AIモデルの実力を測るベンチマーク。SWE-benchやTerminal-Benchのスコアで「このモデルが1位!」と話題になることが多いですが、Anthropicのエンジニアリングチームが衝撃的な発見を発表しました。

インフラの設定だけで、スコアが6ポイントも変わる。

これ、リーダーボードのトップモデル間の差より大きいことがあるんです。

何が起きているのか

従来のベンチマークはモデルの出力を直接採点するもの。でもエージェント型コーディングベンチマークは違います。モデルが実際にプログラムを書き、テストを実行し、依存関係をインストールし、何ターンもかけて問題を解く。つまり実行環境そのものがテストの一部になっているんです。

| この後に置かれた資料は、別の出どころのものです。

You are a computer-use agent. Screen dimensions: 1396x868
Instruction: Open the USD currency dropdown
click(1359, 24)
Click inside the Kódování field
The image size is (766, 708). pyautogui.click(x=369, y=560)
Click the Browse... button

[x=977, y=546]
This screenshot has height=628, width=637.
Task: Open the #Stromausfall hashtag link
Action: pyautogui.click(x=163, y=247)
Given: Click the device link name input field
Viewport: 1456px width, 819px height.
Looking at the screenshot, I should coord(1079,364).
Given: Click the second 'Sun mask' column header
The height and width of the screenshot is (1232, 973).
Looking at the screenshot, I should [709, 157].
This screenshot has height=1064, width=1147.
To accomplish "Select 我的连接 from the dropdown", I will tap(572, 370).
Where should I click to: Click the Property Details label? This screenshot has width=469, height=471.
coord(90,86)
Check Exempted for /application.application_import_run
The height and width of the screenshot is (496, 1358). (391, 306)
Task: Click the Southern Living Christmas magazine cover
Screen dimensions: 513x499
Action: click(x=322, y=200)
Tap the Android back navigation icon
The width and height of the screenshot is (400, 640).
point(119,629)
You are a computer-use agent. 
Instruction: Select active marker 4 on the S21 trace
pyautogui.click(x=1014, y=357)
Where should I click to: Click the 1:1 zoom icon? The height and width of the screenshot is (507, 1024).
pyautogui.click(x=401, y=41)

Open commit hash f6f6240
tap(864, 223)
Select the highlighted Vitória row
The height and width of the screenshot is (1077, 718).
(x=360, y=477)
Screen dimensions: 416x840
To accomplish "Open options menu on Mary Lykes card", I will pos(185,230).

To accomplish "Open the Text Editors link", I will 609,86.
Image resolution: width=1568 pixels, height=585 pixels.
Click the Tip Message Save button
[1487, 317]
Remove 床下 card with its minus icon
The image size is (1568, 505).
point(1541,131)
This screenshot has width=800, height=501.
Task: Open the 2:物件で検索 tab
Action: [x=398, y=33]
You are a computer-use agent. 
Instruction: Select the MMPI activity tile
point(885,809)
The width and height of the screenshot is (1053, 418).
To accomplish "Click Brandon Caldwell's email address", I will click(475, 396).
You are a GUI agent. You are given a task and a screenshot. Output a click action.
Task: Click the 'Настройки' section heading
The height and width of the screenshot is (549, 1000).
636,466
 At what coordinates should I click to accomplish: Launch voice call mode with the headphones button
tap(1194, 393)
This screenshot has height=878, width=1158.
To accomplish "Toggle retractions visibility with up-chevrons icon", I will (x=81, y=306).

Anthropicチームは、Terminal-Bench 2.0を6つの異なるリソース設定で実行しました。結果:

  • 厳密な制限(1x):インフラエラー率 5.8%
  • 3倍のヘッドルーム:エラー率 2.1%に低下
  • 無制限:エラー率 0.5%、成功率は1xから+6ポイント上昇

なぜこれが重要か

面白いのは、3倍まではインフラの安定性改善が主な要因ですが、それを超えるとリソースがエージェントの問題解決能力そのものを拡張し始めること。

例えば、ベイジアンネットワークのフィッティングタスクでは、あるモデルは最初にpandas、networkx、scikit-learnなどの重量級ライブラリをインストールしようとします。リソースが十分ならこれで解ける。でも制限が厳しいとインストール中にメモリ不足で死ぬ。一方、標準ライブラリだけで数学を実装する「リーンな」アプローチを取るモデルは、制限下でも成功する。

つまり、同じベンチマークでもリソース設定によって「何を測っているか」が変わってしまう。

僕たちへの教訓

これはAIベンチマーク全般に対する重要な警鐘です:

  1. スコアだけで判断しない — 実行環境の詳細まで確認する
  2. リーダーボードの1-2%の差は意味がないかも — インフラ設定でそれ以上動く
  3. エージェント型AIの評価は本質的に難しい — 静的テストとは根本的に違う

AI開発の世界では「ベンチマーク数値がすべて」みたいな風潮がありますが、その数値の信頼性自体を疑う目も必要ですね。数字の裏にある条件を読み解く力 — これこそが本当のAIリテラシーなのかもしれません。